======== PROVIDED PASSAGE

The Mystery of the ‘59 Jazzmaster Tone

The mystery of the ‘59 Jazzmaster tone.

I still see discussions on internet forums about whether the wood in an electric guitar has any effect on its tone or if it’s all in the pickup. There are some people who insist the instrument itself makes no difference in its tone.

There was a good series of articles a few years ago in the Guild of American Luthiers quarterly magazine about how just the body shape of a solid body electric guitar affects nodal patterns of vibration at different frequencies—just the shape of the body!

I suppose if you’ve only built a few similar electric guitars, you might conclude that the wood doesn’t really matter all that much; but if you’ve built a few guitars of the same design – each with different woods- it quickly becomes apparent that different species of woods do sound different from one another. Even wood of the same species can have widely different properties as a result of different growth rates between different trees or different climate, temperature, amount of rainfall, amount of exposure to sunlight or high winds, mineral or nutrient content of the soil, etc. There are a lot of reasons one tree can vary from another harvested in a different location.

================

OBJECTIVE: Pick up the piece on the '59 Jazzmaster tone at the point where it stops, and keep writing it. The material that comes next is not needed for this.

======== RAW DATA

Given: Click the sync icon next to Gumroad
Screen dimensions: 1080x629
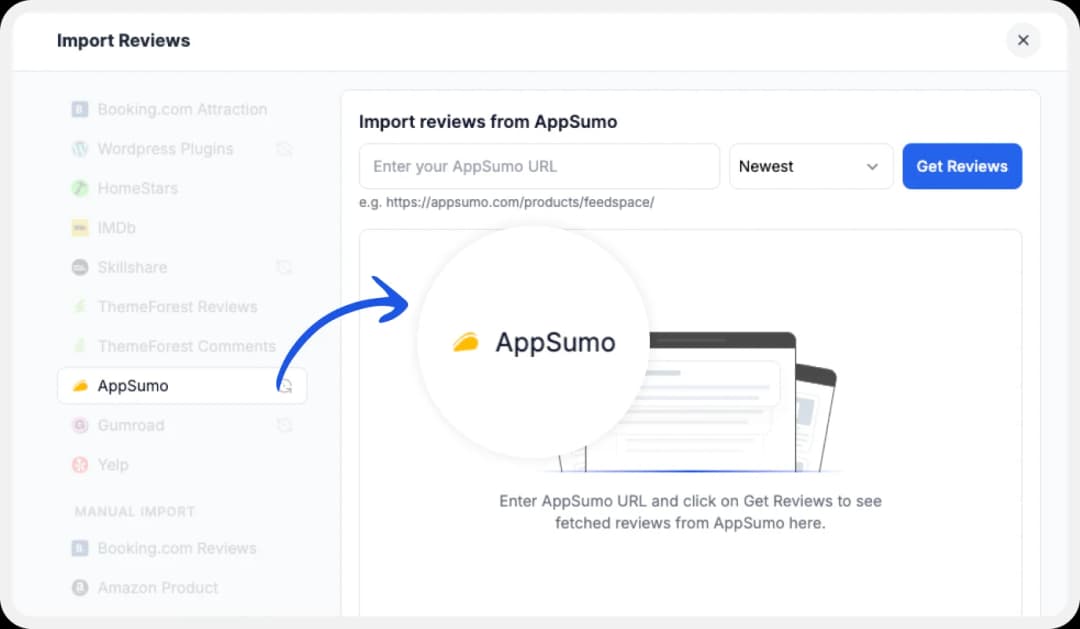Looking at the screenshot, I should (x=286, y=425).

================

TASK ANSWER:
When our distributor Arne at Vintage Guitar Norway asked us recently to make a Jazzmaster pickup set that would make a new Jazzmaster sound like his ‘59 Jazzmaster guitar, we took a stab at it. It’s one thing to make a pickup that sounds like an original ‘59 Jazzmaster pickup—which can be a feat in itself—but it’s another to make two different instruments sound the same.

10 or 15 years ago we bought a ‘59 Jazzmaster custom color burgundy mist with anodized aluminum pickguard from Larry Pogreba. Anyone that has played this guitar comments on how full and rich it sounds. For a complete rundown on this guitar and Jazzmasters in general, look at this old blog post in three parts:


According to the folks at Fender, this Jazzmaster was one of three pre-productions guitars made for the 1959 NAMM Show. Once completely painted over with blue house paint, it has since been “restored” and now plays and sounds so sweetly.







The tremolo tailpiece on this particular Jazzmaster is made of a little bit thicker stock than most of its time or since.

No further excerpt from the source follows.